Tous se mettent à rire de leur frayeur et nous font leurs excuses. Le chef m’est présenté ; si d’abord il s’est retiré dans les bois, c’était, me dit-il, pour combiner son plan d’attaque ; il allait revenir, et, si nous avions été des Rouga-Rouga, il nous exterminait tous. Le pauvre homme ignorait que nous le savions ; mais il avait eu si grand’peur, que si nous avions été des Rouga-Rouga il ne serait pas du tout revenu.

Toutefois nous n’étions pas d’humeur à le chicaner sur sa fuite, pas plus qu’au sujet d’un idiotisme, qui paraissait lui être habituel, et dont nous aurions pu nous formaliser ; bien au contraire, nous lui avons serré la main, en lui disant que nous étions « si heureux de le voir ! » Il a partagé ce bonheur, et nous a immédiatement envoyé trois moutons gras, de la farine, des pots de bière et du miel, dont il nous a fait don. J’ai à mon tour augmenté son allégresse en lui offrant deux choukkas de ma plus belle étoffe. Un pacte amical a été ainsi conclu entre nous.

Rentré dans ma tente pour écrire les faits du jour. En prenant la plume, j’ai dit à Sélim : « Tirez de la caisse mes habits neufs, graissez mes bottes, passez au blanc mon casque de liège, mettez-lui une écharpe neuve, afin que je paraisse en tenue convenable devant l’homme que nous verrons demain, et devant les Arabes d’Oujiji ; car les épines ne m’ont laissé que des haillons. »

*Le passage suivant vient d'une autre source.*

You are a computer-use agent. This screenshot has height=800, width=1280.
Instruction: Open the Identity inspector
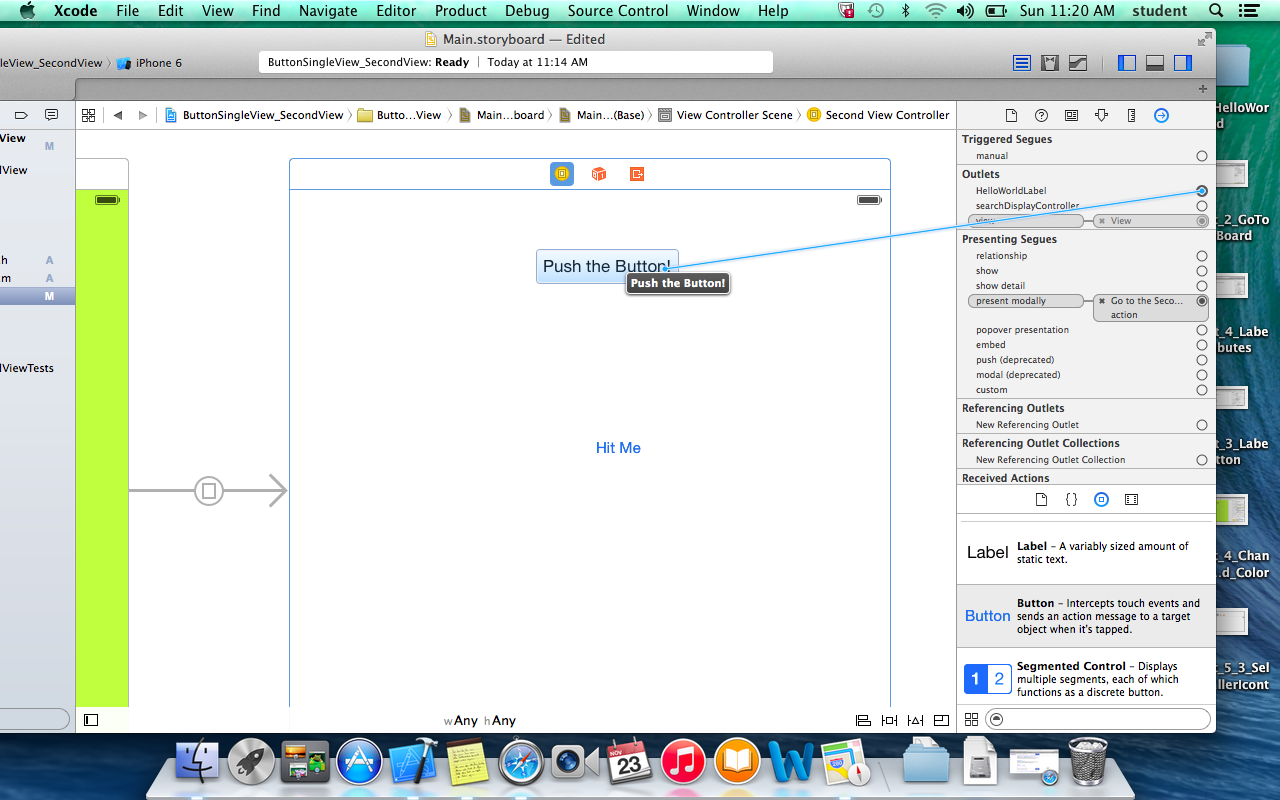[x=1071, y=115]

Bonsoir. Plus qu’une nuit à passer, et nous verrons l’homme à barbe grise.

10 novembre 1871, deux cent trente-sixième jour à compter de notre départ de Bagamayo, cinquante et unième de celui de l’Ounyanyembé.

Direction générale delà route, pour gagner Oujiji, ouest quart sud-ouest ; six heures de marche.

Un temps superbe, une matinée radieuse ; l’air est frais, le ciel est souriant ; les bois profonds ont un feuillage du plus beau vert. L’eau du Moukti, se précipitant sous la frange d’émeraude qui borde ses rives, semble nous défier à la course par son bruyant murmure.